Prep Time: 2 hours 30 minutes
Cook time: 60 minutes
600 gms mutton, cut into 1-inch cubes
1 tbsp raw papaya paste
11/2 tbsp garlic paste
3 tsp red chilli powder
½ tsp turmeric powder
2 tbsp biryani masala (can be store bought)
Salt to taste
8 green cardamoms
1-inch piece of cinnamon or Cassia bark (broken)
¾ cup yoghurt
1 tsp caraway seed (shahi jeera) powder
4 tbsp fresh coriander leaves, finely chopped
4 green chillies, slit
20 to 25 fresh mint leaves, for garnish
½ cup of fried onions or Birista for garnish
2 to 3 tbsp oil
1 tbsp lemon juice
4 tbsp ghee
1-inch ginger, julienned
½ tbsp screw pine essence or kewra
½ tbsp rose water
Whole-wheat flour dough for sealing
For the rice
1 ½ cups Basmati rice soaked and drained
2 black cardamoms or Badi Elaichi
6 green cardamoms
1-inch piece of cinnamon or Cassia bark
1 bay leaf
Salt to taste
2 tbsp saffron milk (1/2 tsp of saffron strands soaked in warm milk)
1. Wash and drain the mutton pieces well. Using high quality meat and tender cuts will lead to a more flavourful biryani.
2. Add raw papaya paste, garlic paste, chilli powder, turmeric powder, biryani masala powder, salt, cloves, green cardamoms and cinnamon to it and mix well.
3. Add yoghurt, caraway seed powder, coriander leaves, green chillies, 10 to 15 mint leaves, ¼ cup crushed fried onions, oil, and mix well to the meat mix. Finally add lemon juice, combine well and set aside in the refrigerator, to marinate, for 1 to 2 hours.
4. Spread two tablespoons of ghee in a deep, wide-bottomed vessel or handi, add the marinated mutton and spread evenly. A copper vessel or handi is traditionally used to make this type of biryani.
5. Wash and soak long-grain basmati rice for 20 minutes.
6. To cook the rice, boil water in a deep vessel.

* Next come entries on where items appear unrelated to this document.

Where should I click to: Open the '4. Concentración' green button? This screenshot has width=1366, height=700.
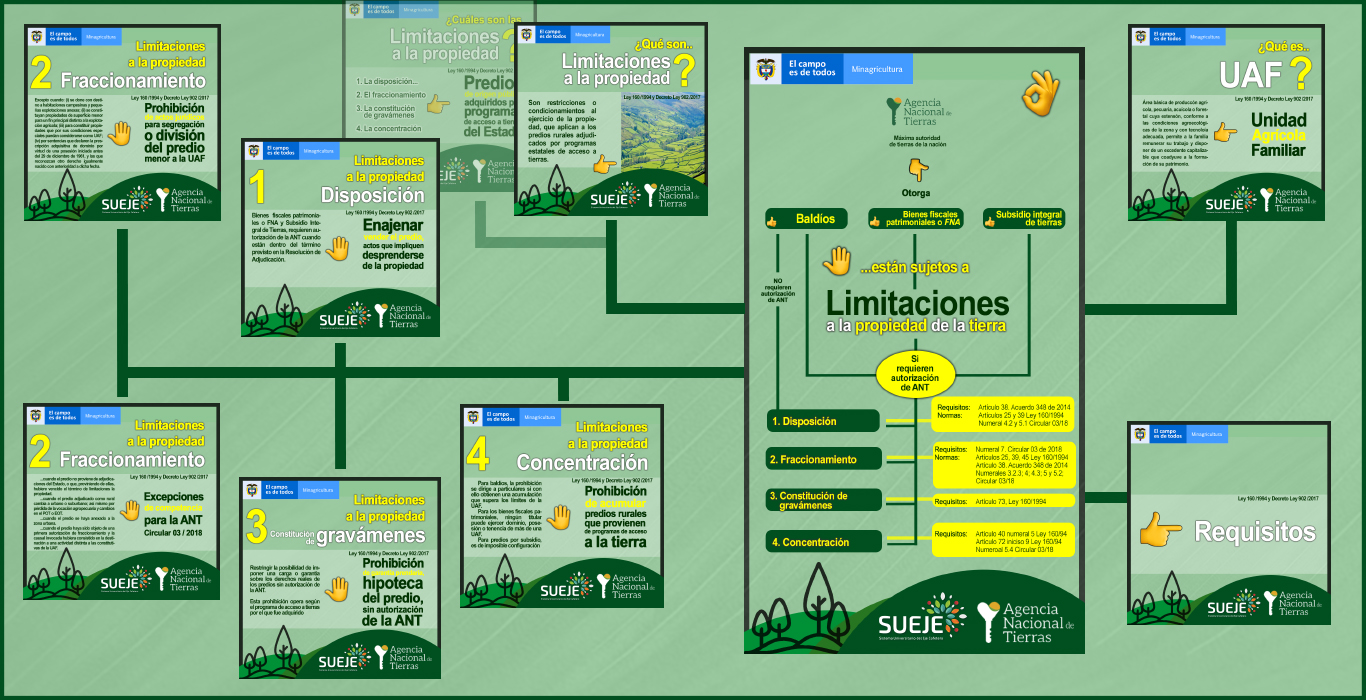point(824,542)
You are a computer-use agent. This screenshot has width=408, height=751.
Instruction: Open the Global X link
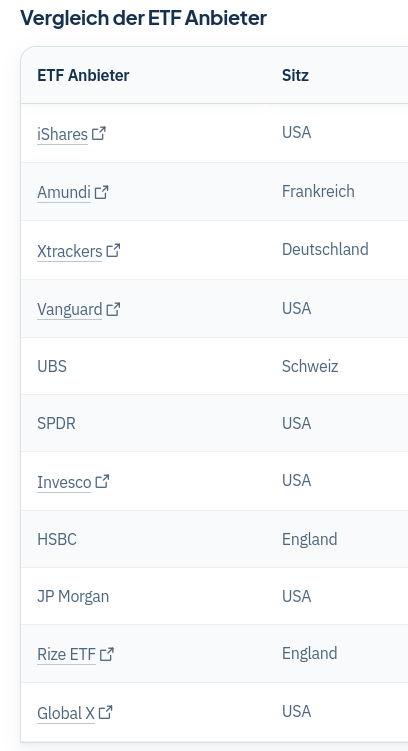[x=66, y=713]
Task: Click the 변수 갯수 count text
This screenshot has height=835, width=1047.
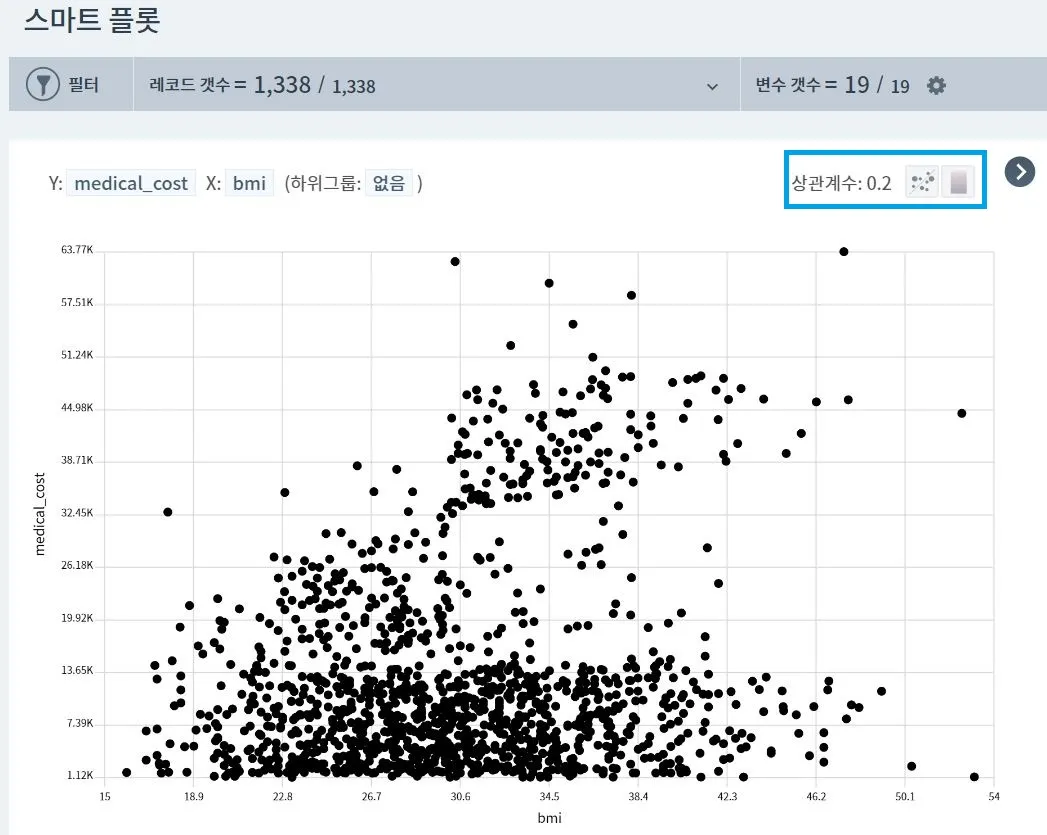Action: 832,85
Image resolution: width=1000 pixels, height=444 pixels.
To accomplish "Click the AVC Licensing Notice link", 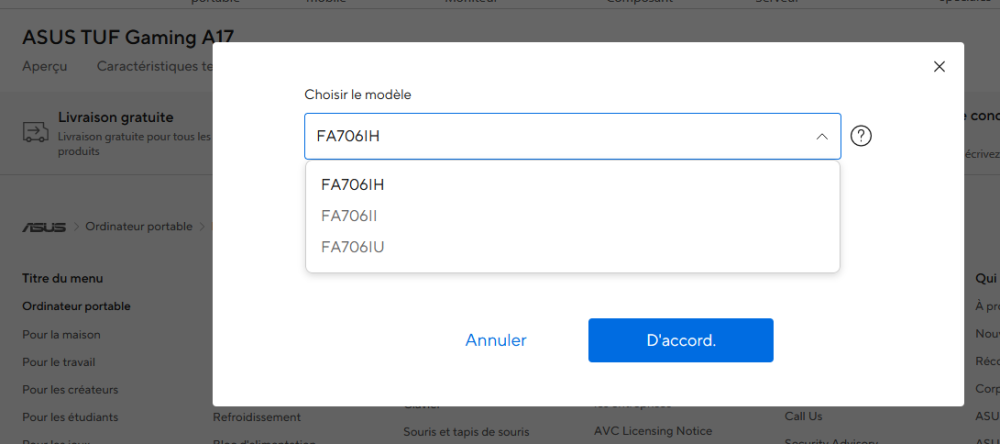I will tap(653, 431).
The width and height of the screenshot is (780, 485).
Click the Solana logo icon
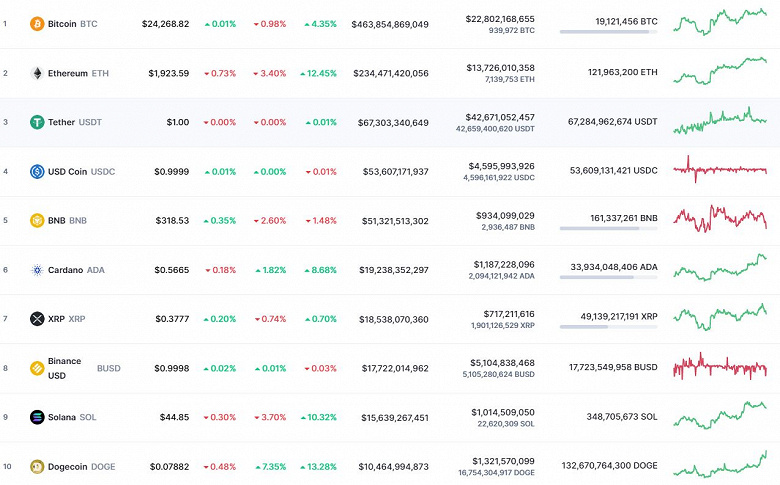click(x=37, y=417)
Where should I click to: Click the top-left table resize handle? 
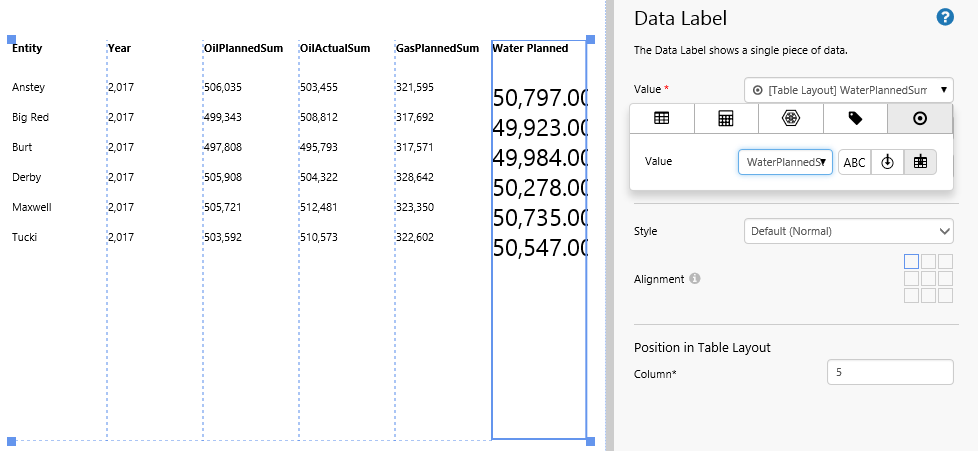(x=12, y=40)
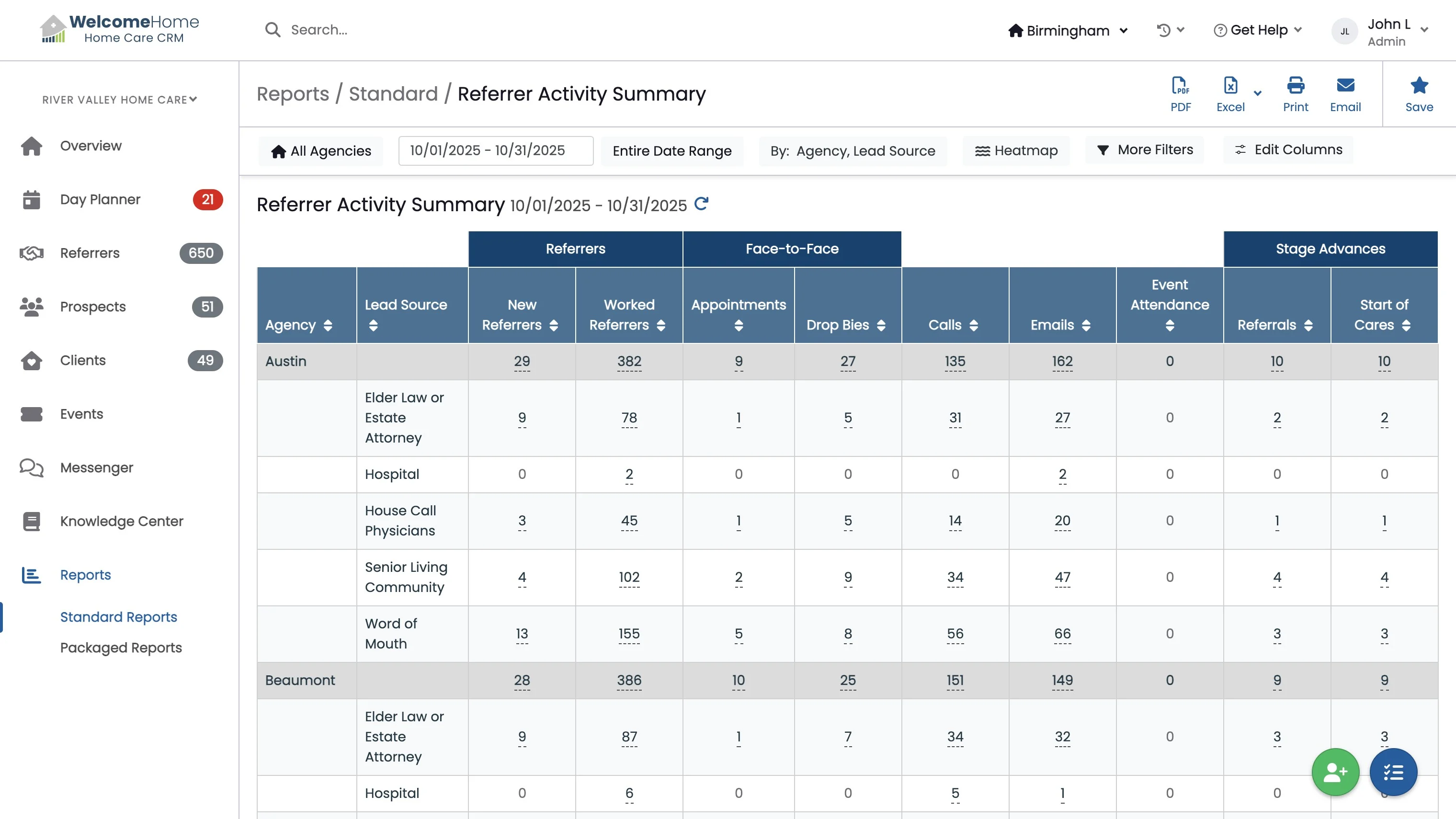Open Referrers in the sidebar
Image resolution: width=1456 pixels, height=819 pixels.
(90, 253)
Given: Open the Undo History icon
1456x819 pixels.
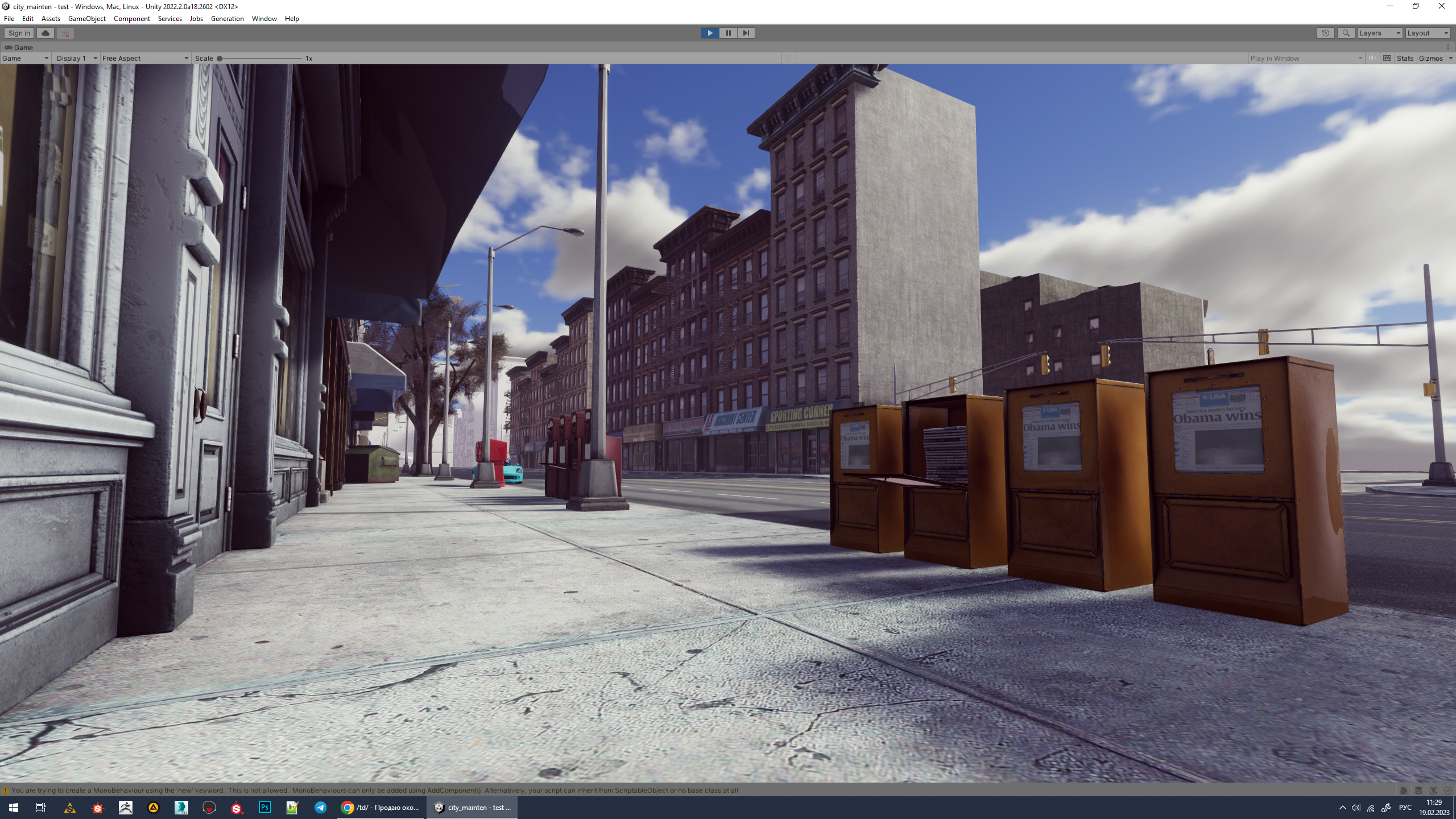Looking at the screenshot, I should point(1325,33).
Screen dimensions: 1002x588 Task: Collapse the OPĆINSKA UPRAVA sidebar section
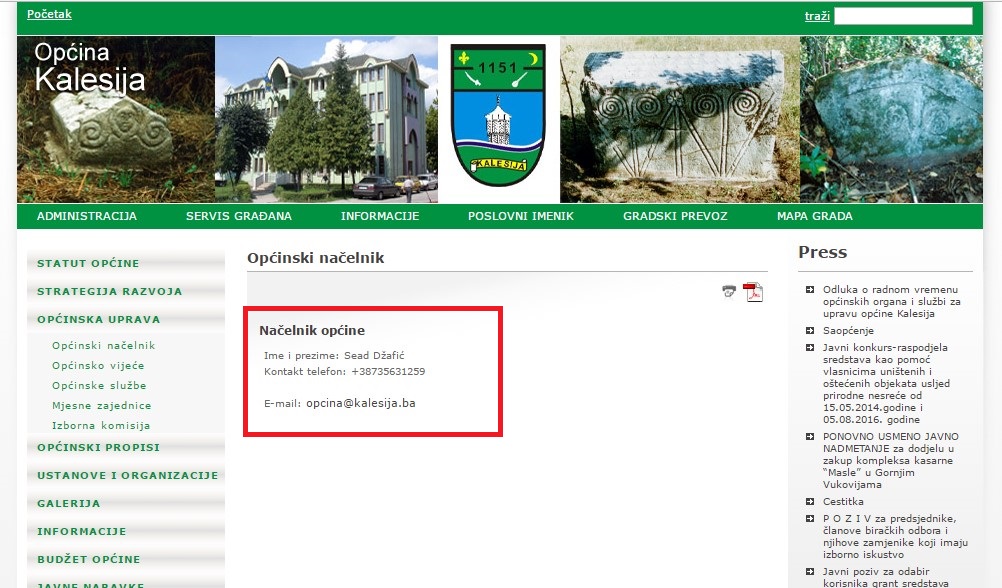point(98,320)
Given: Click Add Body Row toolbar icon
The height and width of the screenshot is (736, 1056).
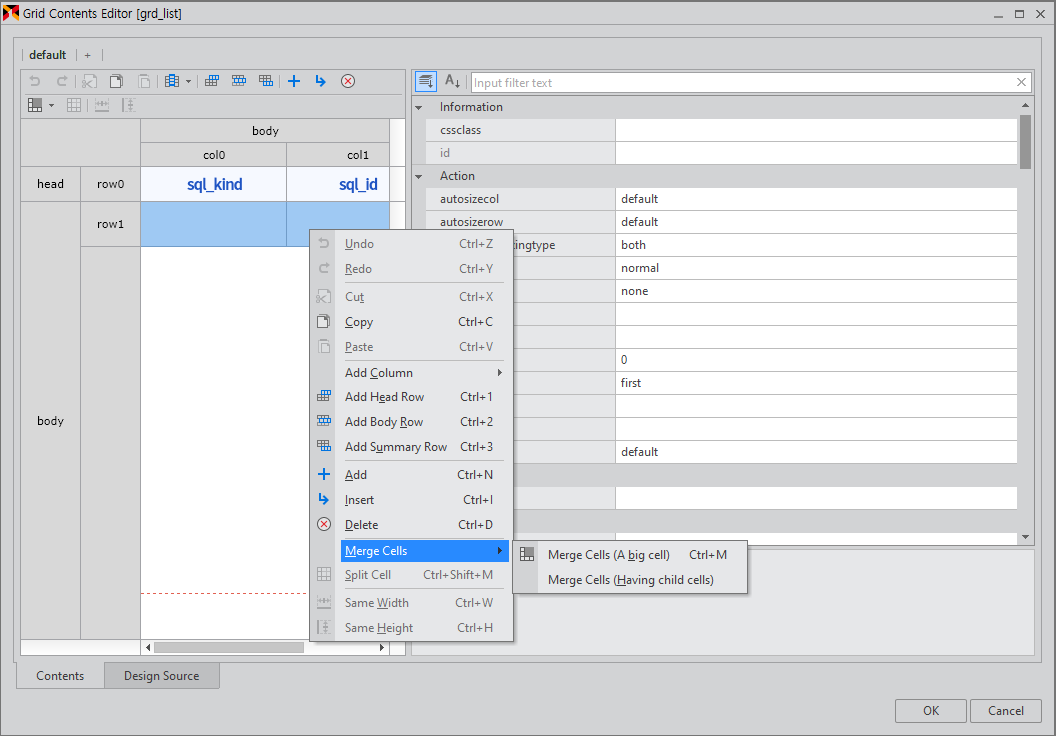Looking at the screenshot, I should [x=239, y=81].

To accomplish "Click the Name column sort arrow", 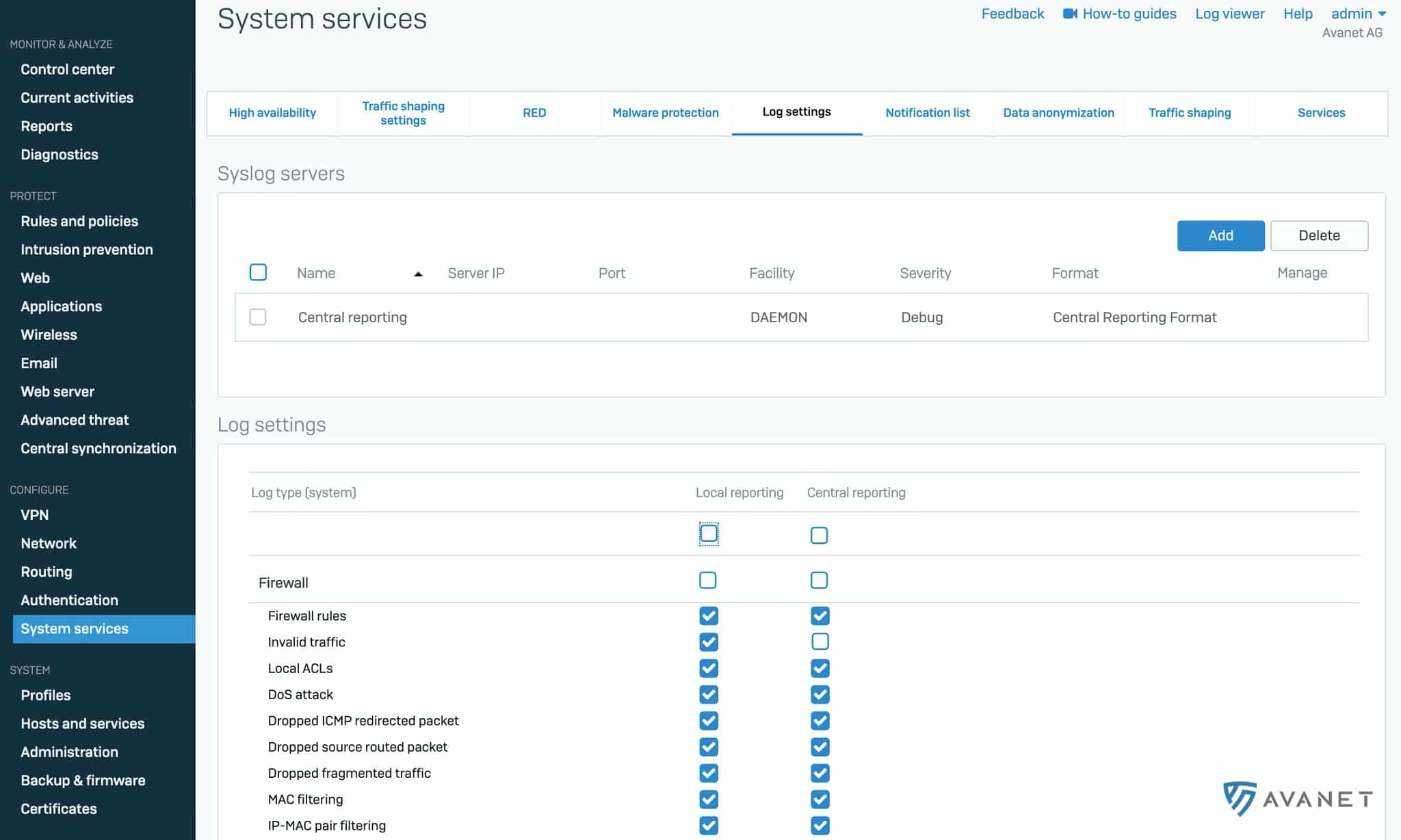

Add green cardamoms, cinnamon, black cardamoms, cloves, bay leaf, salt and rice and mix. This will infuse the flavour of the spices into the water.
7. Using a strainer, strain the spices out of the water and add the rice.
8. Cook until the rice is partially cooked – around 70 per cent cooked. Then drain.
9. Spread half of the rice over the mutton layer in the handi. Cover and set aside.
10. Put a muslin cloth in a bowl and put the remaining rice in it. Drizzle 1 tablespoon of the saffron milk on it, squeeze excess water and then spread the rice in the handi.
11. Add remaining saffron milk on top, julienne cut ginger, remaining coriander leaves, remaining mint leaves, remaining fried onions, screw pine essence, rose water and remaining ghee.
12. Roll out the dough – flour kneaded with water and a bit of oil, roll out into about 2 or 3 mm thickness. Cover the handi with this sheet of dough; gently roll down the edges to seal it. This is cooking on dum – as the meat and rice will cook in its steam.
13. Place the handi on a hot tawa or cast iron pan and cook for 40 minutes.
14. Slowly cut the dough, to open up the sealed pot. Be careful as escaping steam can scald.
15. Garnish with more fried onions and mint leaves, if you like, and serve hot with raita of your choice.